Home > Archive > Unix Programming > March 2008 > 64-bit c++ application crashing on solaris
You are viewing an archived Text-only version of the thread.
To view this thread in it's original format and/or if you want to reply to
this thread please [click here]
| Author |
64-bit c++ application crashing on solaris
|
|
|
| Hi,
we are trying to migrate an existing C++ application on solaris
compiled in 32-bit env to 64-bit env.
We have successfully compiled the application in 64-bit mode. We are
facing problems while running the compiled application.
The application seems to be crashing intermittently for no specific
reason.
We think this could probably be due to sufficient memory not available
to the 64-bit application.
we investigated various tunable parameters in solaris for the same
purpose.
A brief description of them is listed below --
lwp_default_stksize
Specifies the default value of the stack size to be used when a kernel
thread is created, and when the calling routine does not provide an
explicit size to be used.
Data Type
Integer
Range
Minimum is the default values:
3 x PAGESIZE on SPARC systems (3 * 8192 = 24576)
Maximum is 32 times the default value.
Units
Bytes in multiples of the value returned by the getpagesize
parameter. For more information, see getpagesize(3C).
Dynamic?
Yes. Affects threads created after the variable is changed.
Validation
Must be greater than or equal to 8192 and less than or equal to
262,144 (256 x 1024). Also must be a multiple of the system page size.
If these conditions are not met, the following message is displayed:
Illegal stack size, Using N
The value of N is the default value of lwp_default_stksize.
When to Change
When the system panics because it has run out of stack space. The
best solution for this problem is to determine why the system is
running out of space and then make a correction.
Increasing the default stack size means that almost every kernel
thread will have a larger stack, resulting in increased kernel memory
consumption for no good reason. Generally, that space will be unused.

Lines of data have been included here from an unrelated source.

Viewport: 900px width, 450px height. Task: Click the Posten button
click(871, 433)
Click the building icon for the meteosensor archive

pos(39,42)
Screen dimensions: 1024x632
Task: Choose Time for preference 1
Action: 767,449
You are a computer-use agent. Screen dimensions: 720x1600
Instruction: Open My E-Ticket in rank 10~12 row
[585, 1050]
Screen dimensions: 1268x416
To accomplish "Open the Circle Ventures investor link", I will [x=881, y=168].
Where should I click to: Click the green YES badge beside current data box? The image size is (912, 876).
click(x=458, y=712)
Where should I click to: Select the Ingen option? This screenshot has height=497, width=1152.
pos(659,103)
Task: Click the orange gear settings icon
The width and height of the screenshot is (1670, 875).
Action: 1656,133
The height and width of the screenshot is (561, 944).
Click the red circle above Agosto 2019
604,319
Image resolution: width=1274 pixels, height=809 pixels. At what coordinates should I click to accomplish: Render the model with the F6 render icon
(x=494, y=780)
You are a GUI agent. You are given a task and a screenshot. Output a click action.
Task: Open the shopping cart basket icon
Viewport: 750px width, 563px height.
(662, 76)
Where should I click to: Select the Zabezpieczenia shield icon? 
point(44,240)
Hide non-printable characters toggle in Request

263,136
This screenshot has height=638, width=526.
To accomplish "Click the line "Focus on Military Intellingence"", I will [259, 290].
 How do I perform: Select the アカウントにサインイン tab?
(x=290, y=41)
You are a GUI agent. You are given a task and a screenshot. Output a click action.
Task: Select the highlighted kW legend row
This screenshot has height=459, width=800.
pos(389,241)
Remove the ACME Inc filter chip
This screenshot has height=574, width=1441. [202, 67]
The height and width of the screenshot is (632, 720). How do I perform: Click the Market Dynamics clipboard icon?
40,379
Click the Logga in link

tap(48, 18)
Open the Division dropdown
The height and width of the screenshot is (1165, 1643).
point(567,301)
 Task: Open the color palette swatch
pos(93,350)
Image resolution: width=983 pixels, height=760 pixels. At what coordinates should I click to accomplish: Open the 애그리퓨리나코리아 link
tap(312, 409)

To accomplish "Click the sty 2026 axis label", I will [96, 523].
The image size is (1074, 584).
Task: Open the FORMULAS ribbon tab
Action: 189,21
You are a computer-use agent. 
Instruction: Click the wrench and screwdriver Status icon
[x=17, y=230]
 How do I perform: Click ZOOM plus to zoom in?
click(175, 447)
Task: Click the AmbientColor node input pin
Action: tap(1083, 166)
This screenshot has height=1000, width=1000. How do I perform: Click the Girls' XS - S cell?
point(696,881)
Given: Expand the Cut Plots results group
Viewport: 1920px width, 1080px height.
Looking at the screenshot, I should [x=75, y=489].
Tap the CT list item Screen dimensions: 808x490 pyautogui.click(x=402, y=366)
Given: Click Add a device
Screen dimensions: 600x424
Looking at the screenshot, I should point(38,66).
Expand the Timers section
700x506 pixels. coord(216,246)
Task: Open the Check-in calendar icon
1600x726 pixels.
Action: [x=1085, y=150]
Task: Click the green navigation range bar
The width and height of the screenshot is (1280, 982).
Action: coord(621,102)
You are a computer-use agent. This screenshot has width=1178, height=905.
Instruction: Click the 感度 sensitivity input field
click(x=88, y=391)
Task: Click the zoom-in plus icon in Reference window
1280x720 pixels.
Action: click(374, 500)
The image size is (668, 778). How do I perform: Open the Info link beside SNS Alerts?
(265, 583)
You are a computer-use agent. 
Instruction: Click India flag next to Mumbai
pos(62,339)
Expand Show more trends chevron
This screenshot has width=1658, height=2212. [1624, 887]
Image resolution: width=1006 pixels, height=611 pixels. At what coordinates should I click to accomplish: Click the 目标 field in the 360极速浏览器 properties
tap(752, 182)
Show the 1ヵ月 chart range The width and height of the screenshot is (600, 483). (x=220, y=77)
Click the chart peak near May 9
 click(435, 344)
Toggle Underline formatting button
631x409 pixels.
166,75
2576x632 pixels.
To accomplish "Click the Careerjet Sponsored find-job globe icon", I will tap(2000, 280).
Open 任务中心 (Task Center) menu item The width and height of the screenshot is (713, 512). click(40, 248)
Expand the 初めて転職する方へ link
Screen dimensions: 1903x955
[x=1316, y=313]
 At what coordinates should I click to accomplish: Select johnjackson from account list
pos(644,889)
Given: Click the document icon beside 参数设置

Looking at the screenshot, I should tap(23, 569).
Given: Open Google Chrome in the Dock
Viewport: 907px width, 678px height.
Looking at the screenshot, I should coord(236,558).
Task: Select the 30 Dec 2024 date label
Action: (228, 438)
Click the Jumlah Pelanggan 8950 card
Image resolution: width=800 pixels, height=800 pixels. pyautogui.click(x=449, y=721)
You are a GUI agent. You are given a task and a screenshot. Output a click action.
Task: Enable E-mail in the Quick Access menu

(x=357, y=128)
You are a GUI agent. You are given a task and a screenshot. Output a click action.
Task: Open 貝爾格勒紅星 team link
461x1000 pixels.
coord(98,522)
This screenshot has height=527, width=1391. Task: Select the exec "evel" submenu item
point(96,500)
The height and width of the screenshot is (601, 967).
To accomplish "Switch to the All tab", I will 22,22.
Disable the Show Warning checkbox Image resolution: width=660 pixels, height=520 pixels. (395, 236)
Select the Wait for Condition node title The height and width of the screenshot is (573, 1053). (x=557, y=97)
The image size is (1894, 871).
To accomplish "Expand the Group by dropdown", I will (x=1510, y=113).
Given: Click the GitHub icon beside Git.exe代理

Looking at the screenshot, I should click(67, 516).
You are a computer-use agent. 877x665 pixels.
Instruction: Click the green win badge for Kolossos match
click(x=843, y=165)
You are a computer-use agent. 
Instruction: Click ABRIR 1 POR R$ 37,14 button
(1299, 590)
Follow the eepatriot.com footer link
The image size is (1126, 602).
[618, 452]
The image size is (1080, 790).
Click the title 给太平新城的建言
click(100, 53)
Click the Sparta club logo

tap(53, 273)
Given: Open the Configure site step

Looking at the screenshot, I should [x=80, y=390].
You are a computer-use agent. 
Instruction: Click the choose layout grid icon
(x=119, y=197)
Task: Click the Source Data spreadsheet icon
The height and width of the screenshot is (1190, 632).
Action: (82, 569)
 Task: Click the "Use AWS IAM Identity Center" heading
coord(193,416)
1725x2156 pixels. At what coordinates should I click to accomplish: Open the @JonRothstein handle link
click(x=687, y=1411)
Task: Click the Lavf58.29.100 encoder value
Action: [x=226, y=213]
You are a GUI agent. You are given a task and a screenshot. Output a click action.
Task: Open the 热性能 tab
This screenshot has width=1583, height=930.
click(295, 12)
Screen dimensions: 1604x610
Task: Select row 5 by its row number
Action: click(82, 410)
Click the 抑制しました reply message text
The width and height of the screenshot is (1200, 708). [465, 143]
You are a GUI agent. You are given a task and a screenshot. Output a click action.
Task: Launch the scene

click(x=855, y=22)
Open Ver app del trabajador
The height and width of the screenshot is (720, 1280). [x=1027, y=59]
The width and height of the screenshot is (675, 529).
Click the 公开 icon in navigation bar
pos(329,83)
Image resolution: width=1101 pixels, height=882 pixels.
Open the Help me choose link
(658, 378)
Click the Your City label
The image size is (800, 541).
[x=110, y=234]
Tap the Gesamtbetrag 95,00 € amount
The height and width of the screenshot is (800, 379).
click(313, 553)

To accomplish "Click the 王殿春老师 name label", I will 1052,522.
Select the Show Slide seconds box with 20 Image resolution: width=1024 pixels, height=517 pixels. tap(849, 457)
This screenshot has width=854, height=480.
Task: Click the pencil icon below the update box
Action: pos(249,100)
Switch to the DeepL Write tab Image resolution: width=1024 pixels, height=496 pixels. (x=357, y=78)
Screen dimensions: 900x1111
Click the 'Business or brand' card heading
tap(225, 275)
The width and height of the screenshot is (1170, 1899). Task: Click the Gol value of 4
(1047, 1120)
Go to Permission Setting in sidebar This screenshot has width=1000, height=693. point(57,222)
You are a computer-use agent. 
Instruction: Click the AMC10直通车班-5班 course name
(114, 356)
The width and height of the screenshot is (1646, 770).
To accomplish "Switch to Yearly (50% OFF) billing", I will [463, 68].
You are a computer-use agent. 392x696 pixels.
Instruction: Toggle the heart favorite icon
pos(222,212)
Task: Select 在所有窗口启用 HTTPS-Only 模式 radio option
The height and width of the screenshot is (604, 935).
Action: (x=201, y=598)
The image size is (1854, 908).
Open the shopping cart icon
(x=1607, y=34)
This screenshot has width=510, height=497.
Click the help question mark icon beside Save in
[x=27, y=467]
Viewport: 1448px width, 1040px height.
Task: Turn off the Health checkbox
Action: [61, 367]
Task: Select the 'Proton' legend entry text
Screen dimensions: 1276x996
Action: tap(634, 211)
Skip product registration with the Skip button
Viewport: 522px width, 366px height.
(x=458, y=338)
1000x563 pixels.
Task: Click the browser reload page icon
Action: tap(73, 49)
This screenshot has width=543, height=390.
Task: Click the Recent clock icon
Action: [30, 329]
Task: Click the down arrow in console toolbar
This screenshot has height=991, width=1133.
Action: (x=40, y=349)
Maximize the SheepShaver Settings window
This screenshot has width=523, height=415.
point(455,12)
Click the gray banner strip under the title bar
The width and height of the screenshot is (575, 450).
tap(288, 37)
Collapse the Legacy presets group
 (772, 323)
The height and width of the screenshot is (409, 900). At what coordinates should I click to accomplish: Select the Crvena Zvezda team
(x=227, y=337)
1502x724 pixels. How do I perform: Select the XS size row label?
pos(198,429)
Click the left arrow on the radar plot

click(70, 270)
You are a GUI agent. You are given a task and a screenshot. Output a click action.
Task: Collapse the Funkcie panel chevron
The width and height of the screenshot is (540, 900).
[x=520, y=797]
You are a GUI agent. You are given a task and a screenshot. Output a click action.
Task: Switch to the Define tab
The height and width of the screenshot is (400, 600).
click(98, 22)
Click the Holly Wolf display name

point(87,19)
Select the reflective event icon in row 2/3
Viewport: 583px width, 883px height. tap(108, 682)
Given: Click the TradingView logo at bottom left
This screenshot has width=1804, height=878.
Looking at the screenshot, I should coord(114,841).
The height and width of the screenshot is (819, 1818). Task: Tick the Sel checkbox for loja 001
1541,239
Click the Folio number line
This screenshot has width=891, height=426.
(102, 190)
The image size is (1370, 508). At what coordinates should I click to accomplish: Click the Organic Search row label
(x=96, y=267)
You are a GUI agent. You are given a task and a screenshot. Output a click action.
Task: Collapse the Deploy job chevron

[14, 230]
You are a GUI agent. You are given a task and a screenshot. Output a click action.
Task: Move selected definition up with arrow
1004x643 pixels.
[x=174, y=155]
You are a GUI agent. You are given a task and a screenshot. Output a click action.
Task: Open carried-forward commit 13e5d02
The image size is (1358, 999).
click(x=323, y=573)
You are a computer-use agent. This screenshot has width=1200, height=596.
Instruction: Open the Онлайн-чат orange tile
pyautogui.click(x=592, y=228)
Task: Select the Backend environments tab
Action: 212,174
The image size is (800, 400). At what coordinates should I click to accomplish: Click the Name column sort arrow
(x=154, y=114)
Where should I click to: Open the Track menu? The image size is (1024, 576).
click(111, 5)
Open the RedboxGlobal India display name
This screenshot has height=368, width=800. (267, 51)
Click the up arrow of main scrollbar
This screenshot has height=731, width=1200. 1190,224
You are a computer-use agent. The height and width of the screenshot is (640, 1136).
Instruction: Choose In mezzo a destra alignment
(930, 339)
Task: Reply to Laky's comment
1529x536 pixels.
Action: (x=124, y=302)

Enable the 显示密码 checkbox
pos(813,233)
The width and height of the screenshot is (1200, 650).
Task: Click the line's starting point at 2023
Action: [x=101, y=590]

The increased consumption means other resources that are competing for
the same pool of memory will have the amount of space available to
them reduced, possibly decreasing the system's ability to perform
work. Among the side effects is a reduction in the number of threads
that the kernel can create. This solution should be treated as no more
than an interim workaround until the root cause is remedied.
segkpsize
Specify the amount of kernel pageable memory available. This
memory is used primarily for kernel thread stacks. Increasing this
number allows either larger stacks for the same number of threads or
more threads. This parameter can only be set on systems running 64-bit
kernels. Systems running 64-bit kernels use a default stack size of 24
Kbytes.
Data Type
Unsigned long
Default
64-bit kernels, 2 Gbytes
32-bit kernels, 512 Mbytes
Range
64-bit kernels, 512 Mbytes - 24 Gbytes
32-bit kernels, 512 Mbytes
Units
Mbytes
Dynamic?
No
Validation
Value is compared to minimum and maximum sizes (512 Mbytes and 24
Gbytes for 64-bit systems) and if smaller than the minimum or larger
than the maximum, it is reset to 2 Gbytes and a message to that effect
is displayed.
The actual size used in creation of the cache is the lesser of the
value specified in segkpsize after the constraints checking and 50% of
physical memory.
When to Change
This is one of the steps necessary to support large numbers of
processes on a system. The default size of 2 Gbytes, assuming at least
1 Gbyte of physical memory is present, allows creation of 24-Kbyte
stacks for more than 87,000 kernel threads. The size of a stack in a
64-bit kernel is the same whether the process is a 32-bit process or a
64-bit process. If more than this number is needed, segkpsize can be
increased assuming sufficient physical memory exists.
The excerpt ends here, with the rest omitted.